Accordingly, Rule 9027 being applicable to cases removed under 28 U.S.C. § 1452(a), and the Petition for Removal having been filed with the proper Court, and in a timely manner, this Court finds that it has jurisdiction.
V
The March 30, 1987 Order of the United States Supreme Court which accompanied the transmittal of the amendments to the Bankruptcy Rules states:
2. That the foregoing changes in the Bankruptcy Rules shall take effect on August 1, 1987 and shall govern all proceedings in bankruptcy cases thereafter commenced and, insofar as just and practicable, all proceedings in bankruptcy cases then pending.
While the Court has cited the amendments to the Bankruptcy Rules as supporting the majority views on removal issues, the reliance of the parties on the pre-amendment Rules required that the Court examine the issues presented under the version of the Bankruptcy Rules in effect at the time of filing. However, Bankruptcy Rule 9027(e) (as amended August 1, 1987) sets forth the procedure for disposition of a Motion for Remand, and does not impact on the substantive rights of the parties. Rule 9027, as amended, states in pertinent part:
(e) REMAND A motion for remand of the removed claim or cause of action shall be filed with the clerk and served on the parties to the removed claim or cause of action. Unless the district court orders otherwise, a motion for remand shall be heard by the bankruptcy judge, who shall file a report and recommendation for disposition of the motion.
Therefore, the Court finding it just and practicable for the August 1, 1987 amendments to the Bankruptcy Rules to govern the disposition of the Motion for Remand, this Opinion shall stand as a report and recommendation to the District Court on Defendants' Motion for Remand.

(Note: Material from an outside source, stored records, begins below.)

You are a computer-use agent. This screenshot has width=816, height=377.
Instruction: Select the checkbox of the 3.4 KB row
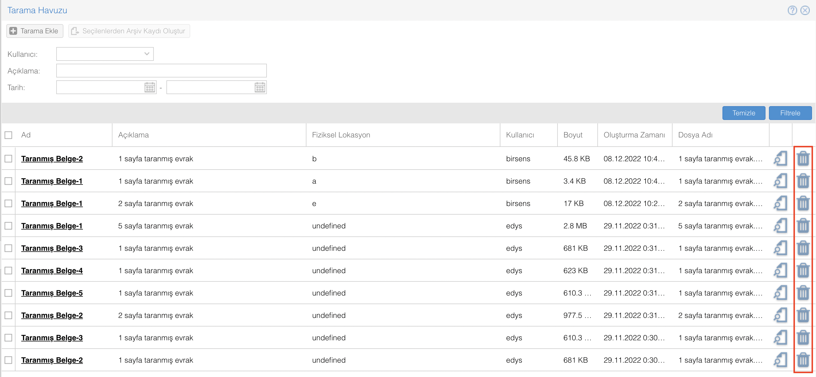click(x=9, y=181)
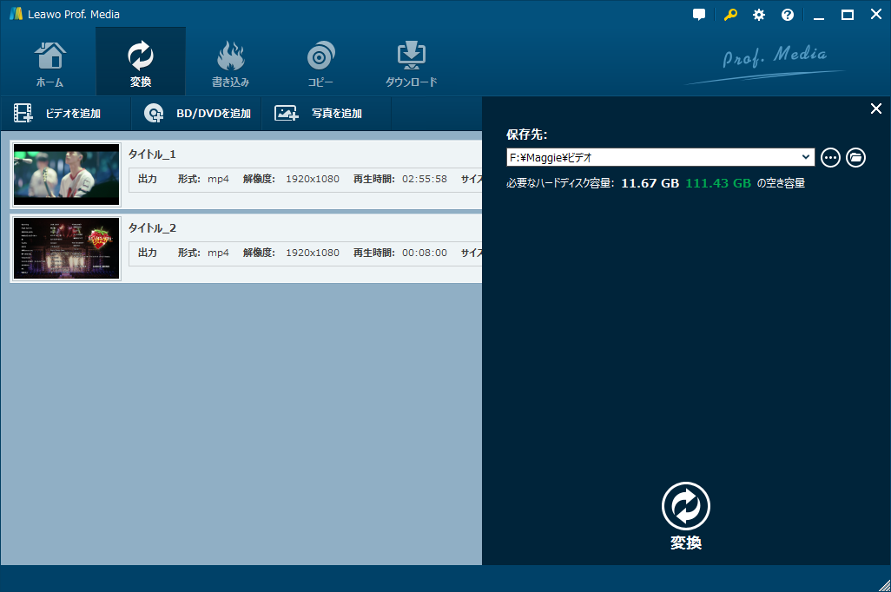The width and height of the screenshot is (891, 592).
Task: Click inside the save destination path field
Action: coord(643,157)
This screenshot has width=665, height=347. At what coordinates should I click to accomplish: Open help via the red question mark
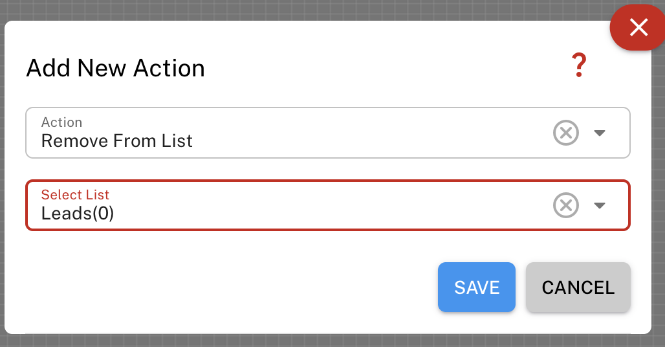(579, 66)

In reaching these conclusions, the Court has considered all the evidence and arguments of counsel, regardless of whether or not they are specifically referred to in this Opinion.
Accordingly, it is
RECOMMENDED to the United States District Court that it not render a decision on Defendants' Motion for Remand pursuant to the approach used in In re Convert Guardian Corp., 75 B.R. 346 (Bankr.E.D.Pa. 1987) and permit this Court to transfer the subject case to the Honorable Mickey D. Wilson, Bankruptcy Judge for the Northern District of Oklahoma.
This Court will issue appropriate Orders, if needed, after the United States District Court completes its review and disposition of the above Memorandum Opinion and Recommendation.